The reason I say that is because it is we who confine or restrict the role of Jesus Christ and the Church in our life, not the other way around. If we do not even bother to attend Divine Liturgy and other worship services, if we do not come regularly for Holy Unction, Holy Confession and the Holy Eucharist, is it not we ourselves who limit Christ and the Church in our life? You have heard me speak many times about these issues but I do it to raise awareness that these are some of the basic symptoms of spiritual illness.
If we come late and miss most of the Divine Liturgy, but we are here on time for Holy Communion, we’ve turned the Church into a drive-through spiritual McDonalds. If mainly come for Sunday School, we’ve limited the Church to just that--a school. If we mainly come for Greek School, Greek dancing, Festival of Nations and the Greek Festival, we’ve limited the Church to an ethnic club. If we mainly come for fellowship hour or other community gatherings, we’ve limited the Church to a social club. If we mainly come to do Loaves and Fishes or FOCUS, then we’ve limited the Church to a social service agency. If we mainly come do discuss the financials at parish assemblies, then we’ve limited the Church to a business. Sunday School, Greek School, Greek Festival, fellowship, missions and benevolence, are not bad evil things. However, like our good human desires that get distorted to become passions that lead us away from Christ, the same can happen with good ministries and programs of the parish community.
The Church itself, as the Body of Christ, is not limited. For Christ Himself said the gates of hell would not prevail against it (Mt.16:18). However, the role that the Church plays in our life, and our role in the life of the Church, can be limited by us if we are not careful. In addition, if the number of parishioners who impose these limits reaches a critical mass, then the local parish will begin to contract its presence in everyone’s life, because it will not have the support necessary to bring healing. The ministries that are near and dear to us will also be put at risk too because everything starts right here at the Holy Altar, the Iero, and radiates outward from here. Diminishing God’s Holy Altar leads to self-destruction of the parish church. This is the warning given by the Prophet Zephanias, whom we commemorate today (Dec.3rd). “What do you want Me to do for you?”

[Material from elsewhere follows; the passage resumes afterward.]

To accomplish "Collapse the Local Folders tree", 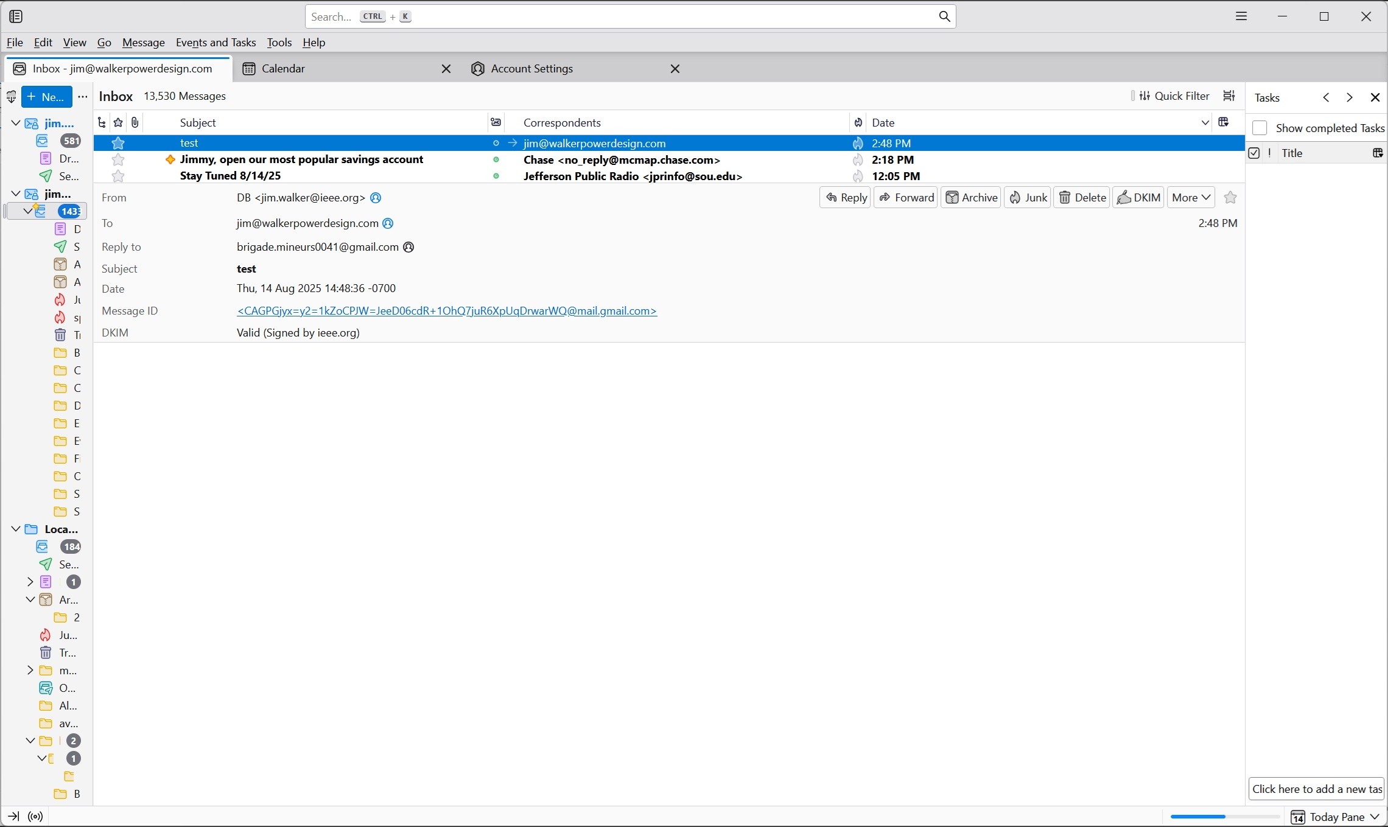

After the blind man was healed by Christ, he began to follow Christ, glorifying God. And all the people who witnessed the healing, when they saw it, gave praise to God (v.43). Receiving healing, giving healing, following Christ, glorifying and praising God—this is what our life should be all about. There is a reason and a rationale for the order of the Ten Commandments that God gave to the people of Israel through Moses. The first four form the foundation of the other six and the rest of the Law. 1) I am the Lord your God and you shall have no other gods before Me, 2) You shall not make any graven image (in other words, don’t worship man-made things), 3) You shall not take the name of the Lord your God in vain (in other words, keep God holy, sacred and special in your life), 4) Remember the Sabbath and keep it holy. The Sabbath for Christians is Sunday, ‘Kyriake’ - the Day of the Lord. Is it holy for us? How is it holy? If our relationship is with God is our first priority, then our relationships with our family, friends, neighbors and enemies will be healthy and whole. What do you want Me to do for you? Amen!